Aim. Copy each of the following records line by line, keeping every character, space and line break unchanged.

▼

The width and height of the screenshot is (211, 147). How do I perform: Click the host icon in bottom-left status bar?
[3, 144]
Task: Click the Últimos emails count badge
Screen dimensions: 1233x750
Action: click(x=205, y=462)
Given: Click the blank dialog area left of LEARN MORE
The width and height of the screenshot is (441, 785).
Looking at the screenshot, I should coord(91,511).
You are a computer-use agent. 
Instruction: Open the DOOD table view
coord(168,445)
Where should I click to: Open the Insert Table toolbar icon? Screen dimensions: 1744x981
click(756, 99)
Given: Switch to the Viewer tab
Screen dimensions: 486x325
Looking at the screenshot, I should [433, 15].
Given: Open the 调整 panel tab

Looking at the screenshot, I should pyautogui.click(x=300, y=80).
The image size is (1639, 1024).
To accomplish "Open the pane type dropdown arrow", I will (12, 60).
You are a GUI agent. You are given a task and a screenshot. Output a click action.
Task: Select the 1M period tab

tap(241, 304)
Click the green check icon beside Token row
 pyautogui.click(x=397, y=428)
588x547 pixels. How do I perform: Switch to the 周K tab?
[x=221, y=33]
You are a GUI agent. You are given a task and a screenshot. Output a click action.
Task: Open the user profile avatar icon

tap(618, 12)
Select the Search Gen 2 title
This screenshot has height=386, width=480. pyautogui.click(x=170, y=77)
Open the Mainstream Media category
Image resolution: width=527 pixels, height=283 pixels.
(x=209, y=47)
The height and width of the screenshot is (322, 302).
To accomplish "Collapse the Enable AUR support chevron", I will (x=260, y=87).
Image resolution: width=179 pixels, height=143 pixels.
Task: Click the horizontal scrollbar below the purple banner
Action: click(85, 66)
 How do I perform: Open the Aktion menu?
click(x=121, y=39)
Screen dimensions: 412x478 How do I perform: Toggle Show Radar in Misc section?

▲

Solution for this exercise.
The width and height of the screenshot is (211, 147). How do I perform: Click the host icon in bottom-left status bar?
[3, 144]
Task: Click the Últimos emails count badge
Screen dimensions: 1233x750
Action: click(x=205, y=462)
Given: Click the blank dialog area left of LEARN MORE
The width and height of the screenshot is (441, 785).
Looking at the screenshot, I should coord(91,511).
You are a computer-use agent. 
Instruction: Open the DOOD table view
coord(168,445)
Where should I click to: Open the Insert Table toolbar icon? Screen dimensions: 1744x981
click(756, 99)
Given: Switch to the Viewer tab
Screen dimensions: 486x325
Looking at the screenshot, I should [433, 15].
Given: Open the 调整 panel tab

Looking at the screenshot, I should pyautogui.click(x=300, y=80).
The image size is (1639, 1024).
To accomplish "Open the pane type dropdown arrow", I will (12, 60).
You are a GUI agent. You are given a task and a screenshot. Output a click action.
Task: Select the 1M period tab

tap(241, 304)
Click the green check icon beside Token row
 pyautogui.click(x=397, y=428)
588x547 pixels. How do I perform: Switch to the 周K tab?
[x=221, y=33]
You are a GUI agent. You are given a task and a screenshot. Output a click action.
Task: Open the user profile avatar icon

tap(618, 12)
Select the Search Gen 2 title
This screenshot has height=386, width=480. pyautogui.click(x=170, y=77)
Open the Mainstream Media category
Image resolution: width=527 pixels, height=283 pixels.
(x=209, y=47)
The height and width of the screenshot is (322, 302).
To accomplish "Collapse the Enable AUR support chevron", I will (x=260, y=87).
Image resolution: width=179 pixels, height=143 pixels.
Task: Click the horizontal scrollbar below the purple banner
Action: click(85, 66)
 How do I perform: Open the Aktion menu?
click(x=121, y=39)
Screen dimensions: 412x478 How do I perform: Toggle Show Radar in Misc section?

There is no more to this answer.